I am examining the relationship between representation and abstraction in both painting and cinema, borrowing the language from one medium to inform the creation of the other. Film is a reference material and catalyst for analysis in my paintings, serving as visual information to break apart, analyze, and synthesize into new worlds of my own invention. I utilize archetypal film imagery to examine the affect film has over the way that people perceive, imagine, and remember space. My approach considers that both painting and film function as virtual spaces, but that the two media have opposite means of presenting such space. My concerns with these spatial experiences stem in two directions, involving the way that film and like media might interfere with memory, and the way space is built and experienced for us in cinema.
By rearranging literal time and space, film mimics memory and internal thought. Remembrance asks that we suspend time to experience the past in the present. In many ways, to remember is to create a new world by evoking things that no longer exist, and never actually existed exactly as we recall. The accessibility of film complicates this issue, in that it works to create universal memories. I am interested in using this collective imagery to create distinct, imagined scenes.

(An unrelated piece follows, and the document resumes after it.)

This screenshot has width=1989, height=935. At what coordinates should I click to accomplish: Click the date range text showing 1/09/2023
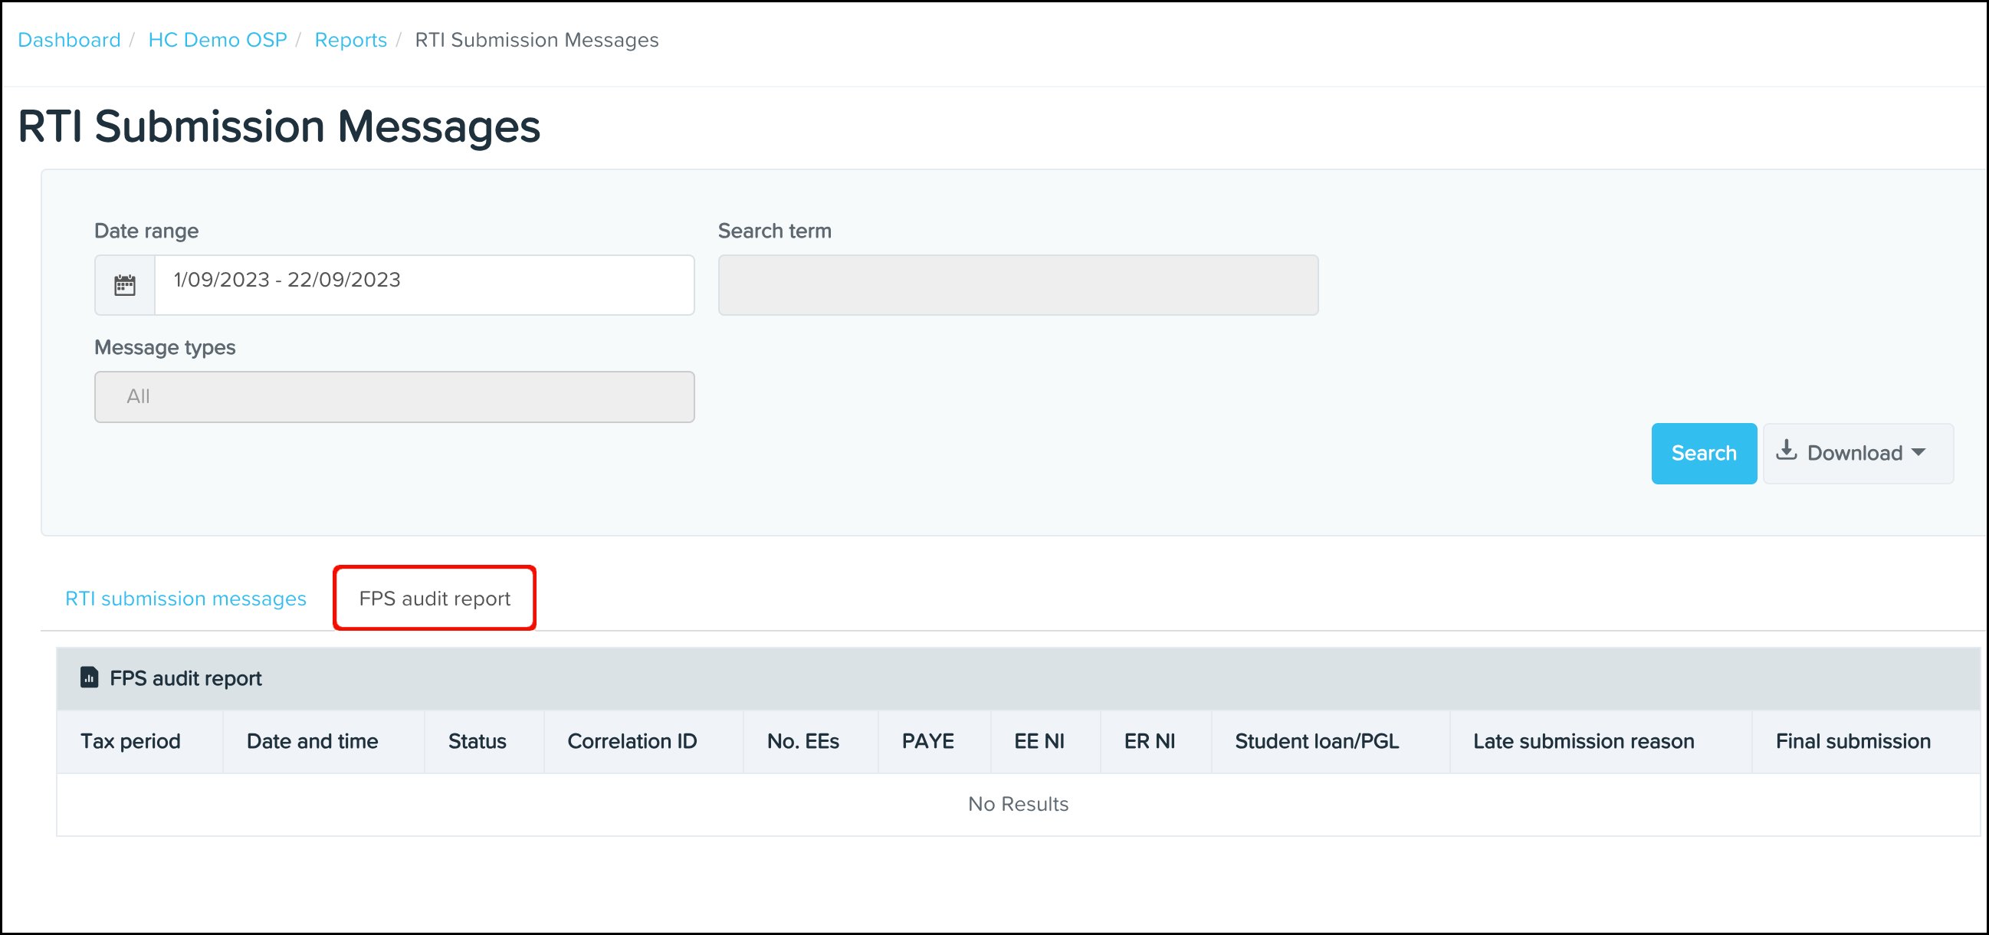[x=286, y=279]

Film is a unique medium, architectonically. Other visual media offer the opportunity for an all at once view. We typically understand works and the space that they embody by first seeing a whole, and then examining details. Film reverses that process; we understand space the same way that we understand narrative, building a whole by slowly accumulating its parts. This slow construction also works to simultaneously personalize and universalize, as viewers are provided with a specific point of view, but one that is shared.
In painting, I take fragments of various places as portrayed in film and combine them into single spaces, transferring the way an environment is presented in film into the compressed, static space of a painting. The combinations of different locations and juxtaposed interior and exterior environments, allow multiple places and times to be experienced and compared simultaneously. The availability of film and the commonness of its visual tropes add a familiar or universal sense to my invented scenes, and allow certain common features to communicate or echo from painting to painting. Currently, I am focusing on particular cinematic spaces that feature moments of transition: thresholds, portals, and scene changes. I am particularly interested in the overlap that occurs between natural and built spaces in these types of compositions. Through the translation of various sources into painting, I invite exploration into the synthesis of real and contrived environments.